Again...agreed, if what you’re saying is that a ‘trolling’ thread can be a thread that simply asks a question. The problem arises when the question (or statement that may be made that accompanies the question) is controversial. Controversy, by its’ intrinsic nature sparks ‘flaming’. Flaming, in and by itself, may, or may not, be appropriate. There is a difference between discussing a strong conviction with passion, versus plain emotional venting. That difference is subject to interpretation, and it is my opinion that many cannot differentiate the two, and end up lumping them into the same category, which leads to much confusion. This goes directly to the issue of ‘paying more attention to the personality or style of the messenger, than the message that is being conveyed.

[ QUOTE ]
For example, a poster can start a thread proclaiming the many benefits of using the Martingale to beat roulette. Since we assume that the people who frequent 2+2 know better, we can safely assume that such a poster is probably trolling.

[/ QUOTE ]

Yup.....but it is hard not to get stuck on the word “assume”, because that is where the danger lies. In your Martingale example, ‘assuming’ infers that one is completely abreast of the analysis of the Martingale System. What do you do with the person who has used it, doesn’t really understand it, but has had a short run of success with it, and therefore innocently believes that it a viable strategy to beat the table?

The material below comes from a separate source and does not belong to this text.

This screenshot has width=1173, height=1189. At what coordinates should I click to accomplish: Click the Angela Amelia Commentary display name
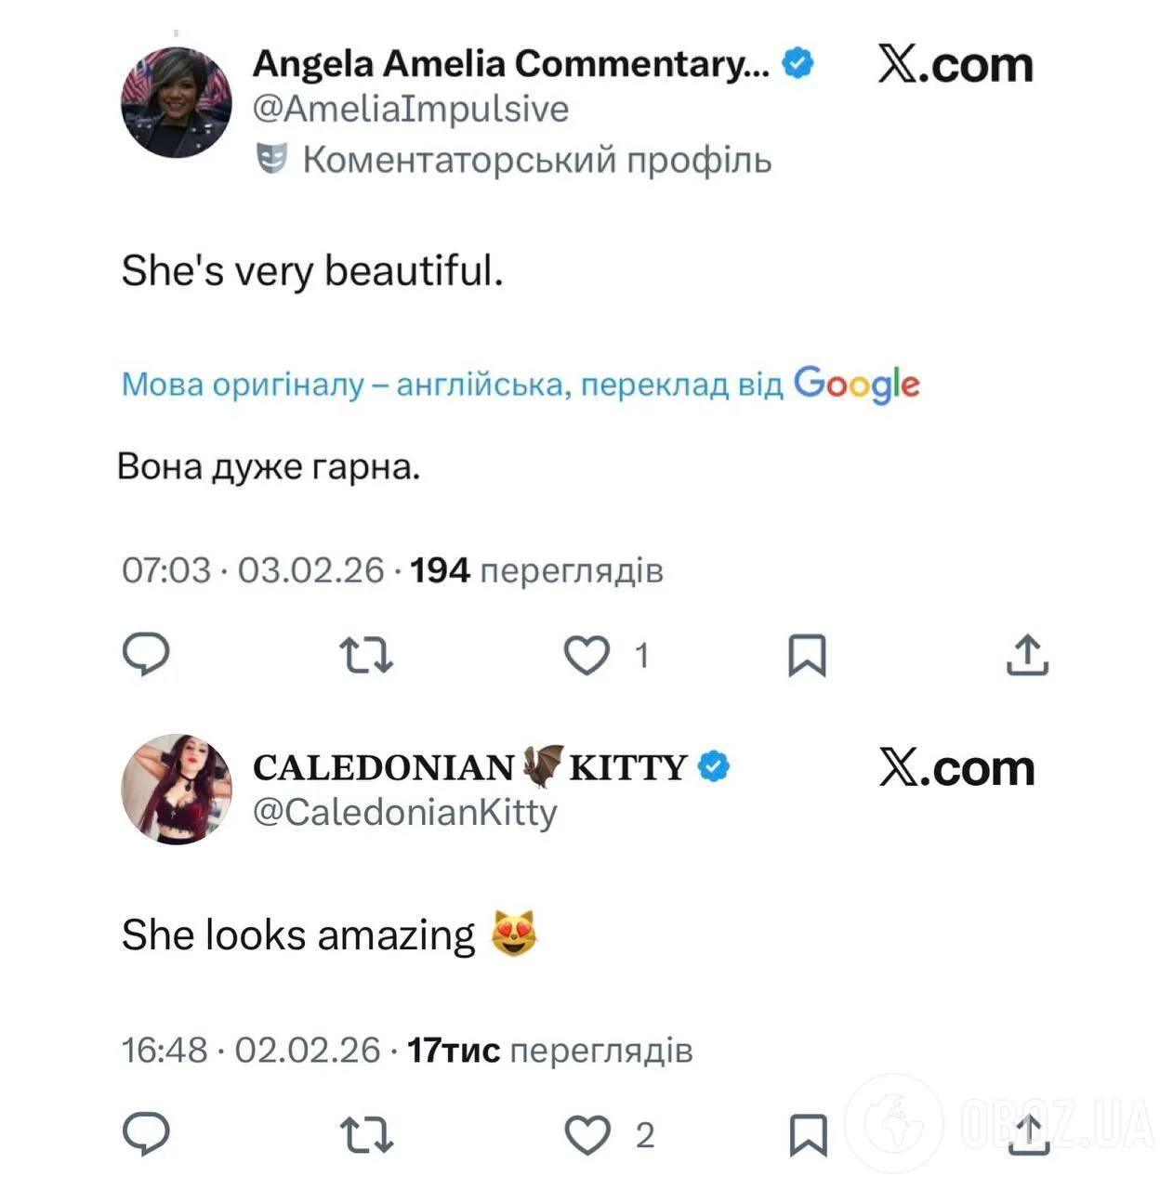tap(510, 63)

As Strother Martin said to Paul Newman in ‘Cool Hand Luke’.......”What we have here is a failure to communicate”.

So who is making the bigger mistake? The poster who believes that his conviction is accurate or the reader who knows better, and forms an opinion that the poster is an idiot?

It all goes to subjective interpretation, which is a communications issue, which is a subject that I believe many of us do not do very well with.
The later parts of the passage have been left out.